The next two minutes were awful. Basically me losing the plot, asking which way about ten times, Nick saying "west" about ten times, and me seeing nothing. Past the point at which a Stone Curlew by rights ought to have flown over me, I ran past Long Wood and over the small playing field to try and get a view of the big playing fields in case it had landed there. Movement to my right caught my attention and the Stone Curlew plonked down into the rough grass somewhere west of West Copse. Jesus H Christ.

And disappeared. I mean completely disappeared. Never seen again all day. Despite me roughly pinpointing the location and seeing nothing fly off, it never popped up. As it was in the Skylark area we couldn't really go looking for it, but quite a few small paths criss-cross the area, and we got within twenty metres of all points, and it never showed. Still, from my perspective, pretty damn awesome. Mega grip-back a mere twenty-four later. Quite incredible.

Needless to say, no photo, however the day got even better when a lady came past walking her pet duckling.  You couldn't make this stuff up could you?


Tuesday 5 April 2011

A Beak

First image with regular 912 URL

This image with amended 1000 URL

Sunday 3 April 2011

Hot Grebe Porn: Mrs Grebe does Wanstead IV

Mrs Grebe's nest has broken. What to do? Yes, that's right, invite a workman in to fix it. Let's call him Mr Grebe.

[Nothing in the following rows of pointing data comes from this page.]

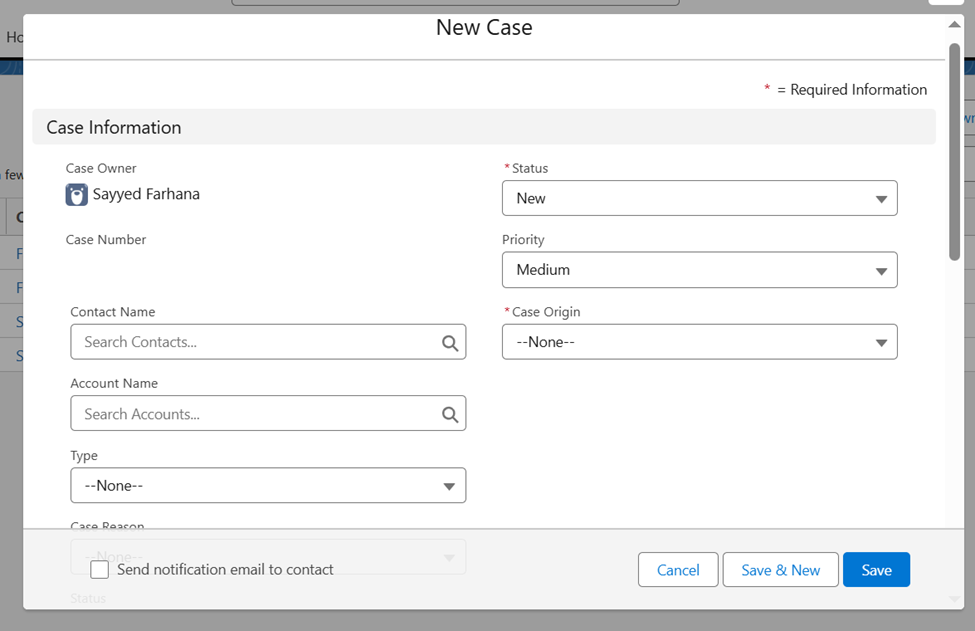Enable Send notification email to contact checkbox
The height and width of the screenshot is (631, 975).
tap(100, 570)
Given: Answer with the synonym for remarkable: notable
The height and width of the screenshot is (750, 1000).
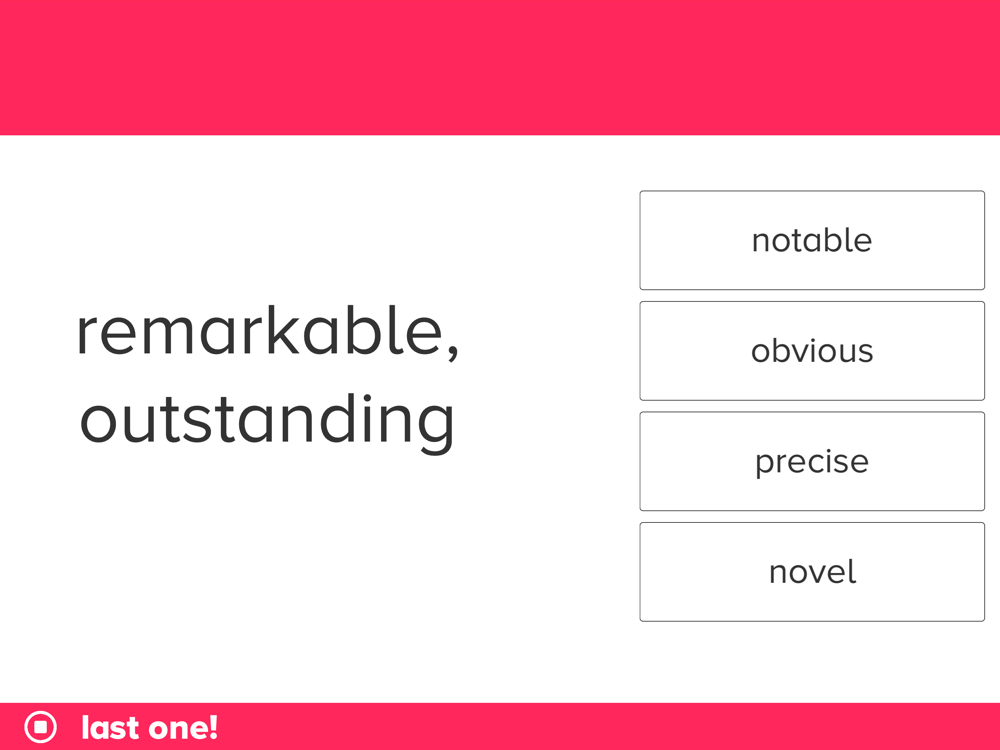Looking at the screenshot, I should pos(812,240).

Here he comes now, looking muscle-bound yet sly.

Mrs Grebe answers the door. She is dressed wholly inappropriately. Oh dear, can you believe it, she appears to have dropped something. She bends down to pick it up. Provocatively.

Mr Grebe feigns no interest. He is here only to fix the nest remember.

Mrs Grebe reveals she is feeling really horny, despite not being Slavonian. Mr Grebe can resist no longer, and approaches Mrs Grebe. From behind, obviously.

The money shot.

Mrs Grebe pretends to be shocked at what has happened.

Saturday 2 April 2011

Really sorry...

...but look!

Someone commented at the pub last night that I might have a Wheatear fetish. I think that I might, but I think it's a good thing. Rarities are one thing, but utterly splendid common birds that you can get really really good views of, and see lots and lots of on a regular basis, that's what it's all about. There is a post about this very topic by Nick Moran on The Crow Council, go and read it. Now please. Then come back here.


So, did you enjoy it? Some good points, and whilst I know I do bang on about Wheatears quite a lot, if you stop and look at them, soon you'll feel as I do. This is known as brainwashing. We've now had a minimum of six birds across four consecutive days; the wait was worth it.

It hasn't all been about Wheatears mind, though if you only read this blog you might be forgiven for thinking that. Another superb migrant graced us today - a male Common Redstart. Like Firecrest, a bird that simply cannot be ignored. I was lucky enough to have one pop up in front of me today as a handful of us wandered round the outskirts of Long Wood looking for two Ring Ouzels that had just flown that way. Did I mention those? No? Common as muck see, not worth mentioning.

I know what you're thinking. What a bunch of stringers Wanstead Flats rocks. Yes it does, and never more so than during migration. Which is why I'll be out there again tomorrow morning having another go. And if I only see Wheatears, Common Redstarts and Ring Ouzels, well, I can tell you right now that I will be perfectly happy.

Friday 1 April 2011

More Wheatears

I was trying to think of a good April Fool post, but I couldn't. I think the problem is that I am just too mature and serious. I mean, this blog is not known for frivolity is it? No, that's not why all you readers visit. You come here for thought-provoking discussions on birds, and top parenting tips. So some kind of idiotic jape would probably go down like a lead balloon, am I right?

Far far better to bore you all senseless with some more Wheatear photos, taken this very afternoon on Wanstead Flats. As you may have gathered, I cannot get enough of Wheatears, they are just superb, etc. etc.